- **WHAT YOU HAVE TO DO**:
Review the listing and copy each line that holds the word "signal".

- **DATASET EXCERPTS**:
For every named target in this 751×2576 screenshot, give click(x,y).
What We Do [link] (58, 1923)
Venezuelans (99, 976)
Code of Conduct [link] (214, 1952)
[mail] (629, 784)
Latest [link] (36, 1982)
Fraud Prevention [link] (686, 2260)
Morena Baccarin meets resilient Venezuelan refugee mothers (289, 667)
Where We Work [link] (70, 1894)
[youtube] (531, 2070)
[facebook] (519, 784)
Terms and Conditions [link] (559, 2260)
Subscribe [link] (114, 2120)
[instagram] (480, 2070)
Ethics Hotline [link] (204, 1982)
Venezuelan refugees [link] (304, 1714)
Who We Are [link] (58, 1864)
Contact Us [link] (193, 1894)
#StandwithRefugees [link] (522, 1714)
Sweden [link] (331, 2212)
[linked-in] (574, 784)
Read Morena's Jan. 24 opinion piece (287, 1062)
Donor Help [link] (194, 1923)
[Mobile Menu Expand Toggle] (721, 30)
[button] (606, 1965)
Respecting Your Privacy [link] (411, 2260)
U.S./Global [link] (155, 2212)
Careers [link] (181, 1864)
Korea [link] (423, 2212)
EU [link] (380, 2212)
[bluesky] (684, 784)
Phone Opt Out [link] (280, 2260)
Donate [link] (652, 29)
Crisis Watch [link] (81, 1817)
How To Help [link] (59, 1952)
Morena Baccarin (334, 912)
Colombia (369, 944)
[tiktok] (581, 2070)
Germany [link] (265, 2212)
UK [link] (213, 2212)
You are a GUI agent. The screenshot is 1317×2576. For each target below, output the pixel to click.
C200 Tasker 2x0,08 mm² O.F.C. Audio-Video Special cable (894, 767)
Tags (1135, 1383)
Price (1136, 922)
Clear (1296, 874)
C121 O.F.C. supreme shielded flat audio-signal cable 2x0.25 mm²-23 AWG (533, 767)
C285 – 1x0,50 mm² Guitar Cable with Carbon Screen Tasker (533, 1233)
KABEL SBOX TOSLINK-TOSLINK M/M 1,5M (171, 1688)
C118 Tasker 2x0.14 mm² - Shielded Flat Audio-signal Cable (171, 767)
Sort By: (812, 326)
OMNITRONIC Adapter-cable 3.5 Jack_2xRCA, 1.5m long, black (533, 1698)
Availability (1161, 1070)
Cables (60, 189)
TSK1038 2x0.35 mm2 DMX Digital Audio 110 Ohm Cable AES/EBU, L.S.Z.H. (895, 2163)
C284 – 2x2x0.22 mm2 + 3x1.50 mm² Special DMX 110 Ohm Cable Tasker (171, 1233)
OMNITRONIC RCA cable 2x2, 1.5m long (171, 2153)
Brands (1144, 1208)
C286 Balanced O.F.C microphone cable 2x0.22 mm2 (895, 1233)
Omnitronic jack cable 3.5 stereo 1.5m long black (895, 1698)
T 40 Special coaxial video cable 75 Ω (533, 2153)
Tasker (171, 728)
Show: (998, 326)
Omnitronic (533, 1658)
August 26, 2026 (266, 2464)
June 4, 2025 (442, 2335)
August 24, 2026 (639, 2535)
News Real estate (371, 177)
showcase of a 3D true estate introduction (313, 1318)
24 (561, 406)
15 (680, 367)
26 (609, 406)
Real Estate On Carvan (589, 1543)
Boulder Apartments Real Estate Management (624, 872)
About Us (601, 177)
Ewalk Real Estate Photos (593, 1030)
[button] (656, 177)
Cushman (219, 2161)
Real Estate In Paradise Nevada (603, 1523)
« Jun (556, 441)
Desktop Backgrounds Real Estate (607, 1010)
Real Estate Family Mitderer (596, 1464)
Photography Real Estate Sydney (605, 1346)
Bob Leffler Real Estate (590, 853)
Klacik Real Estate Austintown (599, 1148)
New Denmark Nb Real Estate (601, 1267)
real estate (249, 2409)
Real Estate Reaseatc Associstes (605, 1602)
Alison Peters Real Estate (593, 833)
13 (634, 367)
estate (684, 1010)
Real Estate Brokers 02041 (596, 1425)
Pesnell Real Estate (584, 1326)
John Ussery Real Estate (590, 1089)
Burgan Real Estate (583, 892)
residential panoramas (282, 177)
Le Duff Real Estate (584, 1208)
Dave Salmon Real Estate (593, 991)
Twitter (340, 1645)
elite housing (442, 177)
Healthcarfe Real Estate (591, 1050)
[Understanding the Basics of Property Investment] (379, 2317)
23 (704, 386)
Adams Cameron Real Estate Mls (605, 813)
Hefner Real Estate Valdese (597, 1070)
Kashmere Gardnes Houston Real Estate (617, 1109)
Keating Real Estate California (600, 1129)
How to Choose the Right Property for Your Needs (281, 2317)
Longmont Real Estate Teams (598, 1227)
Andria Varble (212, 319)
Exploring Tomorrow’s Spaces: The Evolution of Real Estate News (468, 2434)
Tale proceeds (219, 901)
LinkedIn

- **RESPONSE BELOW**:
C121 O.F.C. supreme shielded flat audio-signal cable 2x0.25 mm²-23 AWG (533, 767)
C118 Tasker 2x0.14 mm² - Shielded Flat Audio-signal Cable (171, 767)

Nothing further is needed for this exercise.